For the time being no on is sure just who is reading all these free newspapers. Wetli says they won’t have readership data back from Gallup for several months to determine if the paper is being read by its targeted 18-34 year olds, or by existing newspaper readers. For more immediate feedback, Red Eye has started a reader panel, which sends surveys to some of the 900 participants quizzing them about the previous day’s edition.

“I see them read a lot on the bus,” says Aimee Keefer, a Chicago commuter and print supervisor for Zenith Media. “We did get some free advertising at the beginning, but we’re still waiting to see some of the figures before we make any buys. The jury is still out on whether they’re going to make it.”

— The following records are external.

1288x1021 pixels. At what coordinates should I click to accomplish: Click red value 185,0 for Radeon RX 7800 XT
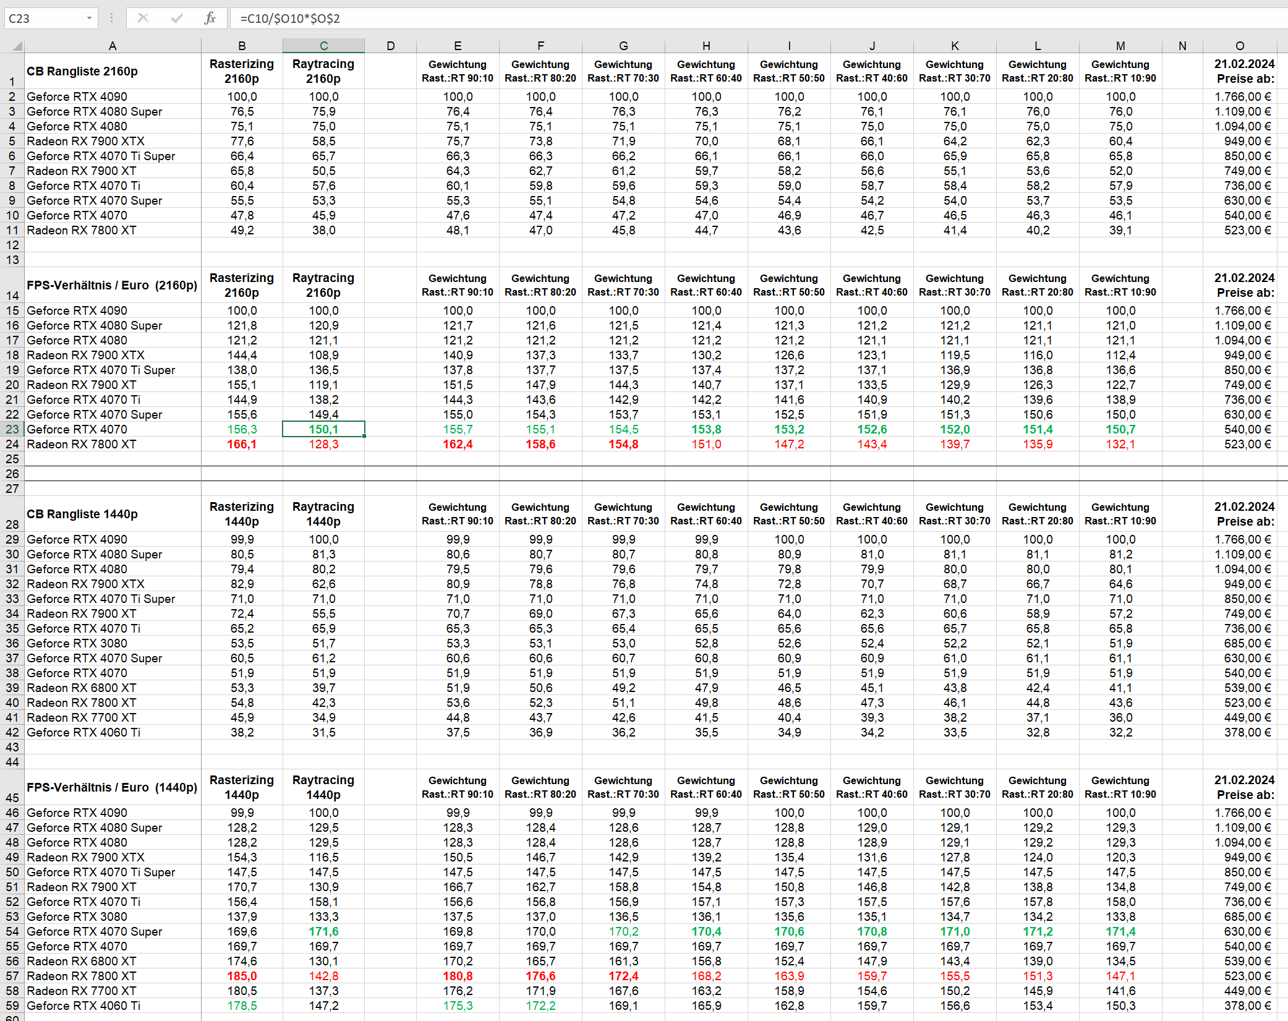pyautogui.click(x=242, y=976)
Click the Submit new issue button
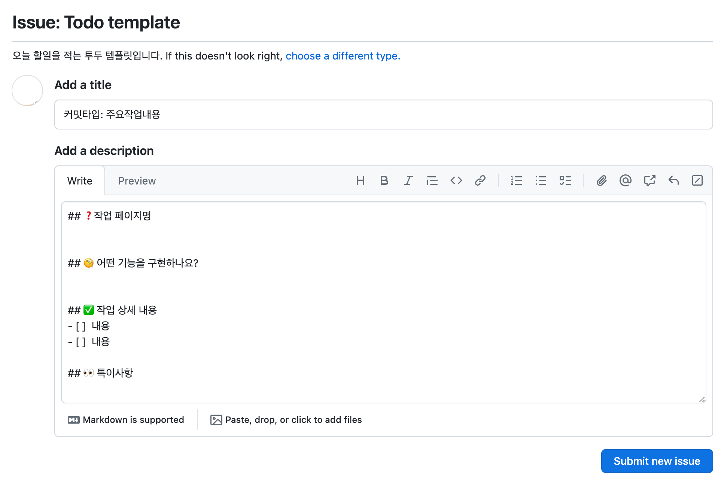The width and height of the screenshot is (724, 482). click(657, 461)

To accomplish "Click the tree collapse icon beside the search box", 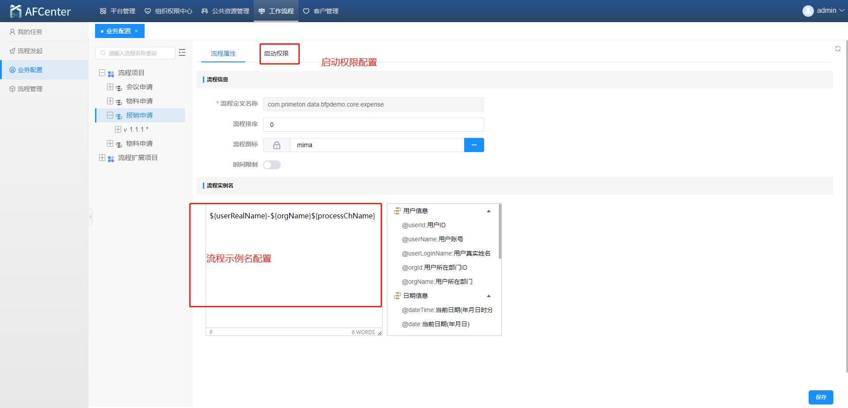I will point(182,52).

The industry is watching closely as well, as it hopes to stem the tide of declining readership among the young. According to Northwestern University’s Media Management Center, the number of daily newspaper readers between 21 to 25 year olds is half of what it was in the early 1970’s. Today just one-in-five reads a newspaper everyday. Other newspaper groups are looking at launching similar projects. Arlington, VA-based Gannett is test-marketing two separate Gen Y offerings at the Lansing State Journal and at the Idaho Stateman in Boise.

Keefer likes the way both Red Streak and Red Eye approach the news and is optimistic that they are successful in bringing in younger readers, particularly 18 to 24 year olds. “That is a hard to come by age group as far as print goes,” says Keefer, who is responsible for making print decisions for clients like Verizon Wireless. “That’s a big demographic that they are after,” she says of Verizon, which yet to move any dollars from the existing dailies into either of the “Reds.”

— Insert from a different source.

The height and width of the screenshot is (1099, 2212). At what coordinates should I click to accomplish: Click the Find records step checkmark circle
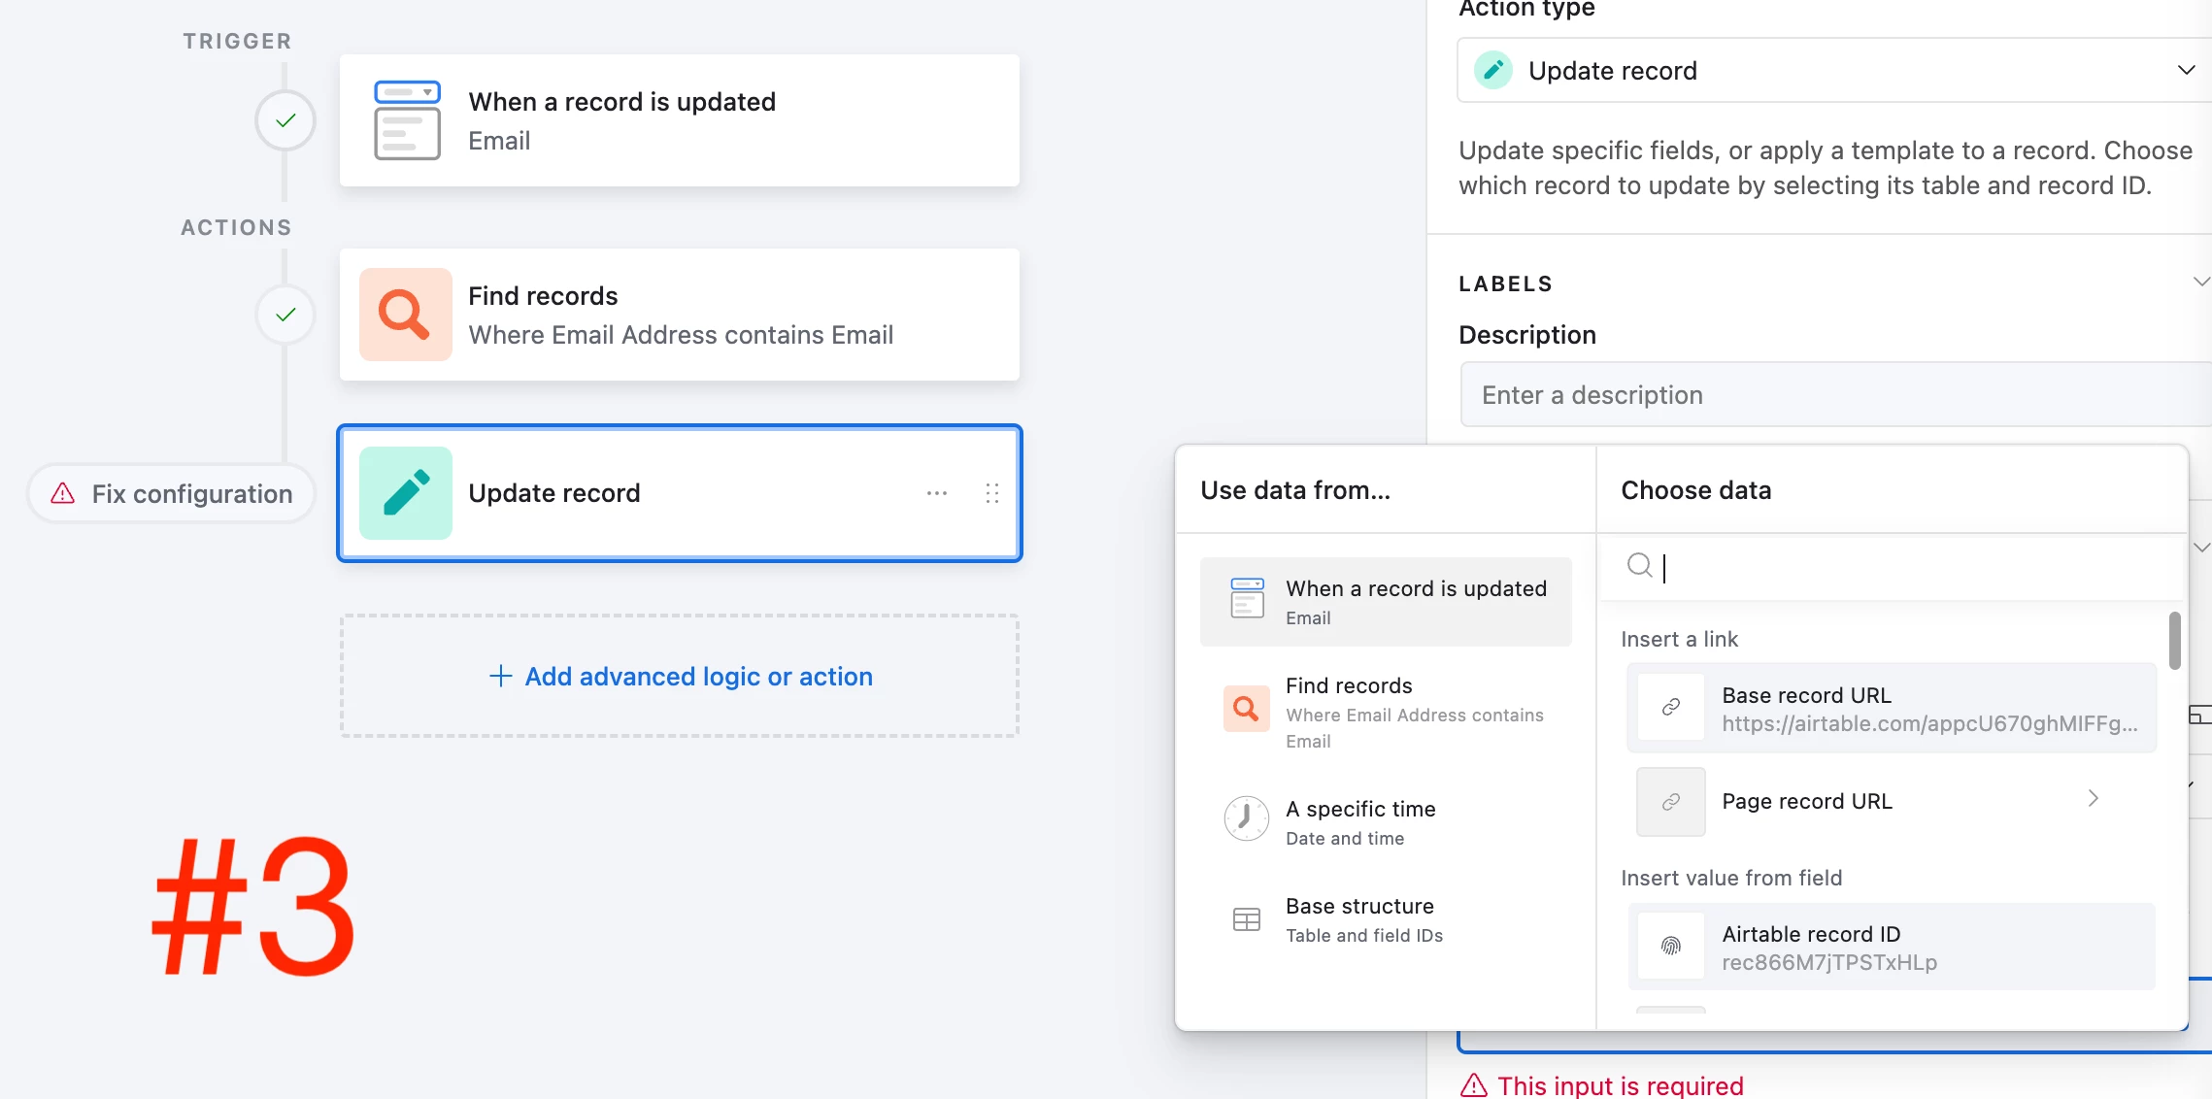tap(285, 315)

Still, Wetli says advertising “has gone better than expected.” With a business model closer to broadcast with a finite amount of inventory, she says Red Eye has sold out several Friday editions since its launch. One high point was a buy from Minicooper, which has not placed much print advertising in Chicago until now. Wetli says they have also been able to take advertising dollars from inner-city nightclubs, restaurants, and boutiques, many of which are too small to place an ad in the Tribune. “They don’t need to get a million people, including people out in Chambord or Crystal Lake, when they just have a boutique in Lincoln Park. It’s too much geography for them. Red Eye is targeted more geographically and demographically.”